Shiseido Dividend Cut Pushes Shares Down Most in 2 YearsYuki Yamaguchi
Shiseido Co., Asia’s biggest cosmetics maker, reduced its planned dividend 60 percent and pledged cost cuts to recover from the first annual loss in eight years. Its shares slid the most in two years.
The dividend will probably be 20 yen a share for the year ending March 2014, from 50 yen in the previous period, the Tokyo-based company said in a statement today. It’s the first dividend cut since Shiseido listed, Chief Financial Officer Yoshinori Nishimura said at a briefing.
Shiseido pledged to reduce spending including cuts in executive pay after its push into the U.S. with the $1.7 billion purchase of Bare Escentuals in 2010 left it with a 28.6 billion yen ($290 million) loss on goodwill last fiscal year. The maker of women’s cosmetics and toiletries had sought growth outside Japan, where a shrinking population and stagnant wages have sapped demand.
“It’s understandable and makes sense that they cut dividend for growth investment, but they should have done it earlier -- what’s negative is that they had to do it this late,” said Wakako Sato, analyst at Mizuho Securities Co. The company’s payout ratio “was not sustainable,” said Sato, who has a neutral rating on the stock.
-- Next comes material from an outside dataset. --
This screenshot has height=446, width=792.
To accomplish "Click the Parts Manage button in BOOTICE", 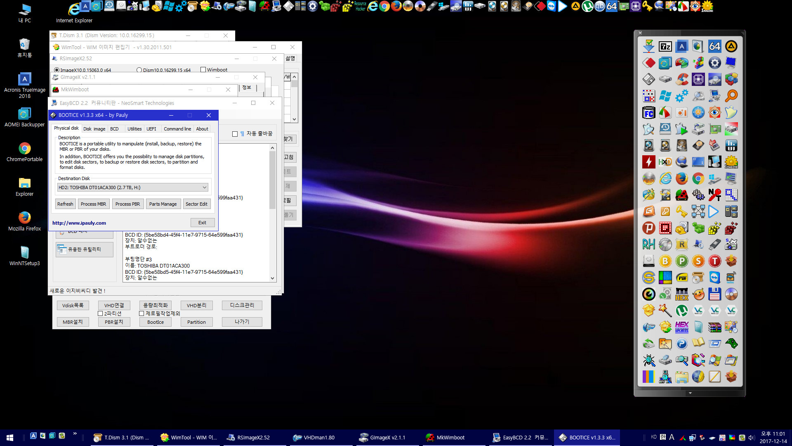I will [162, 204].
Shiseido fell 8.3 percent to 1,390 yen, the most since March 15, 2011, after earlier heading for the biggest decline in more than four years.
Sales fell 0.7 percent to 677.7 billion yen in the year ended in March, the company reported today. The drop is the third annual decline over five years.
Net loss was 14.7 billion yen in the year ended March 2013, the first deficit since 2005, the company reported April 24 on a preliminary basis.
Shiseido had planned for Bare Escentuals, maker of the bareMinerals brand, to be the “base for future growth” and widen its operating profit margin to about 9 percent. It has instead narrowed to 3.84 percent, from 7.26 percent in 2010.
Bare Escentuals’ “sales have remained lower than expected,” Shiseido said in an April 24 preliminary earnings statement. “Bare Escentuals has taken longer than initially envisioned to grow its retail business,” the company said. “The gap between its sales budget and sales performance has been widening during recent months.”
Shiseido last year announced a reorganization of the U.S. business, which included merging back office functions between its subsidiaries and Bare Escentuals.
Bloomberg News reported earlier today that Shiseido was considering cutting the payment.